Before I start chopping up everything in sight I thought I would reach out to people who actually know about this stuff! If anyone has any advice I would greatly appreciate it!

I will attach a picture of 4966 which seems like the hardest to find any existing model even close to the right window layout.


----------



## Big Ed (Jun 16, 2009)

Hi welcome to the site,

It looks like a Pullman but Id'ing it would take a lot of time.
Why didn't you ask them about it, I am sure someone would have been happy to tell you.
They have a site why don't you try to email them or better yet call. 

http://hebervalleyrr.org/

Tell them how much you enjoyed yourself, flatter them up, they should know what they have. Tell them your building their RR in HO. Make them blush. 

Have you come across this site here, http://passcarphotos.info/Indices/PULL1.htm

They have a crap load of Passenger cars with pictures. I went through real quick looking but I think it would take me a while to find the same one. Even if they even have it. 
A nice site to add to your bookmarks. :thumbsup:

Maybe someone else will know, why don't you start a thread on the build here.
Pick the HO section to do it. Add lots of pictures. 

I am limited on time during the week that is why I have not searched for this car right now.

What do you mean by "paired" windows?


----------



## Brand138 (Feb 5, 2014)

whoops I attached the wrong picture. let me try that again.
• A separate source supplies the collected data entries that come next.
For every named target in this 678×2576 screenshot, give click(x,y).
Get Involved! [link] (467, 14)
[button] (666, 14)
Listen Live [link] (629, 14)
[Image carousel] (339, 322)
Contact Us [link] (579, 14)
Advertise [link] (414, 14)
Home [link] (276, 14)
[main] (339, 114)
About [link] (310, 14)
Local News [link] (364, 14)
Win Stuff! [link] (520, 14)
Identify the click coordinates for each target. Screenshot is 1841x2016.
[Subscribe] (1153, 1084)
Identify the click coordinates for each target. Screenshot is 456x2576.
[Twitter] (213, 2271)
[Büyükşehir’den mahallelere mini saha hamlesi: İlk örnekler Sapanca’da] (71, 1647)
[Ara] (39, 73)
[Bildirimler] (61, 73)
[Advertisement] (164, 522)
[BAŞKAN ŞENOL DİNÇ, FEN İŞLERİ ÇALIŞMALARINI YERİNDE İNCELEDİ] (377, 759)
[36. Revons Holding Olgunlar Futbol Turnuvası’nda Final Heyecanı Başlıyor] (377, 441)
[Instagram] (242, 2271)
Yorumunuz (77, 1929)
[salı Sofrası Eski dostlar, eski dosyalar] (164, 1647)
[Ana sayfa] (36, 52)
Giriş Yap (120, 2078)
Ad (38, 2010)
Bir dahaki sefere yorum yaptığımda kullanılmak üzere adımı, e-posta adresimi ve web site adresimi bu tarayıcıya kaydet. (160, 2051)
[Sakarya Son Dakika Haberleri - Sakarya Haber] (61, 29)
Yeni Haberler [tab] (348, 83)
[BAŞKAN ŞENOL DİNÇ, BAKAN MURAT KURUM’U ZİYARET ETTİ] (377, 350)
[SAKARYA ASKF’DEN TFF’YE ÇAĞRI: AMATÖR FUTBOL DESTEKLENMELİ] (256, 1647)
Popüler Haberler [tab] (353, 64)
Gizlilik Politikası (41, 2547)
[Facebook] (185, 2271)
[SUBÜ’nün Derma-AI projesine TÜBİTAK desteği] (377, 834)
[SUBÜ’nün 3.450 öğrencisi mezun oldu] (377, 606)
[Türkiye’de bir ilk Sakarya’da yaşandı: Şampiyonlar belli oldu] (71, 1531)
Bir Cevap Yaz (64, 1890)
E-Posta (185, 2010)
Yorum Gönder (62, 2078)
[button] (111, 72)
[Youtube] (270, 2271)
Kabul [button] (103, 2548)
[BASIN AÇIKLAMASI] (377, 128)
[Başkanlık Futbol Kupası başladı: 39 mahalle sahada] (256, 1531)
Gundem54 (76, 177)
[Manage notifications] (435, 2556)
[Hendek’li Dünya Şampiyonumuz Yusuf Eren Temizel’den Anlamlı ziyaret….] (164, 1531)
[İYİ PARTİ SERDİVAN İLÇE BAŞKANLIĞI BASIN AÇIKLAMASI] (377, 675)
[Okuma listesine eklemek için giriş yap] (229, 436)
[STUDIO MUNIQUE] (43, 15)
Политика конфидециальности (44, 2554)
and ya...I did email them and flattered them a bit...they said this:


4966 - originally built for the Canadian National Railway as a sleeping car. CNR rebuilt the car for commuter service as a coach as we see it today.
2700 - originally built for Union Pacific
324 - originally built for Lackawanna (used in New Jersey and New York as part of Thomas Edison's first built electric railway in the United States)

Very basic so I set out researching the cars myself and came upon http://utahrails.net/utahrails/heber-equipment.php
It does not have specifics either that I can tell.

By paired windows I mean it has 2 windows together then a larger space then 2 again and so on like the following attached picture shows.


----------



## DonR (Oct 18, 2012)

Brand138 said:


> By paired windows I mean it has 2 windows together then a larger space then 2 again and so on like the following attached picture shows.



I know no facts. But seeing this car pic, it occurred to me that it could have
originally set up for private compartments, thus the wider spacing between
windows.

Don


----------